He said he was mortified when he realised it wasn't just a club.

He does embarrass quite easily though, he's not particularly easy in clothed social situations Grin

Others in the group had lap dances paid for, he was quite insistent he didn't. I believe him. He said he felt uncomfortable being there, he'd have died of embarrassment if anyone approached him.

He didn't have to tell me, I would never have found out. It was something he was uncomfortable with and he wanted me to know.

I would extend him the same courtesy if the roles were reversed.

chocolatte2 · 09/08/2010 13:58

DH has booked himself in for counselling today. I haven't decided whether to go yet. Bit numb really. I really really don't want my children to be from a broken home. It is such an awful thought.

He IS a wonderful father. They adore him. He spends every free minute with them. My grievance is how he treats me. I know he doesn't respect me as he has proved. He says he loves me & I do believe him but living without trust is unbearable.

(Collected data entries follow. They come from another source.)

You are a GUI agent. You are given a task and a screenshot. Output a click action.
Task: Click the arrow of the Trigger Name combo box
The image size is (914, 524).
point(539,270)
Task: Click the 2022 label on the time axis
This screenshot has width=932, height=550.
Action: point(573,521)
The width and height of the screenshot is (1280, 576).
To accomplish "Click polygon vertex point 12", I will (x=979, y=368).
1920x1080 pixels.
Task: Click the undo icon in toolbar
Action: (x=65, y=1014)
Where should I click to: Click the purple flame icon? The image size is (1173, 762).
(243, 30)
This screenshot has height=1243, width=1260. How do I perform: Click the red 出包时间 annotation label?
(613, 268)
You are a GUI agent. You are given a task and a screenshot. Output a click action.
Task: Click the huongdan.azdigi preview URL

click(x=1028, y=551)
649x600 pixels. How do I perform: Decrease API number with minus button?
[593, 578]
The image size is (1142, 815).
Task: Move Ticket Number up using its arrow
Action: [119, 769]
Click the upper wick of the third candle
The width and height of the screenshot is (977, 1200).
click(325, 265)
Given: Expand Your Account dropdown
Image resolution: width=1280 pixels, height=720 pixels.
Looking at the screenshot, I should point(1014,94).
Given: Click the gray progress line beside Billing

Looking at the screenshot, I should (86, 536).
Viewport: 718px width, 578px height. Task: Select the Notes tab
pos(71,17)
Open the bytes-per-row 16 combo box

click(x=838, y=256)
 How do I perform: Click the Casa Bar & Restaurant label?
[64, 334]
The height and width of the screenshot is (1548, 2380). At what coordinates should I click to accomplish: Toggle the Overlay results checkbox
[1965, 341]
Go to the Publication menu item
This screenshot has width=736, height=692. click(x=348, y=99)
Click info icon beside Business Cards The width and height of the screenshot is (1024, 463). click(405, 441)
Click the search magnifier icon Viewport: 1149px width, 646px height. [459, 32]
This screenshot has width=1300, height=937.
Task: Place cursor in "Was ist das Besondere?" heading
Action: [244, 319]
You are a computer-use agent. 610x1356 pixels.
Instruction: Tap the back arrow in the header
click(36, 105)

I honestly don't want to be without him. We laugh, get on so well. He is my best friend. I love just being with him. It sits uncomfortably with me knowing I have enabled this behaviour.

Think we should have a trial separation. Dread telling family. Have family visiting this week so will have to put on false face. Don't feel ready to discuss our marriage with anyone in RL

OP posts:
AnyFucker · 09/08/2010 14:01

what sort of counselling, OP ?

chocolatte2 · 09/08/2010 14:02

Relationship counselling.

OP posts:
frogetyfrog · 09/08/2010 14:03

Chocolatte2 - you sound so broken at the thought of splitting. Maybe you are not ready yet. But surely you cant continue to take his crap behaviour and lack of regard for you?

What about living separately within the same house - separate bedrooms. You stay together, children keep two parents under one roof. But he cant hurt you as much (after the hell you would have to go through to begin with whilst adjusting). I know a couple of parents who did this until their children were 18. It worked well and children have appreciated it now as grown ups.

But I would leave. Sorry.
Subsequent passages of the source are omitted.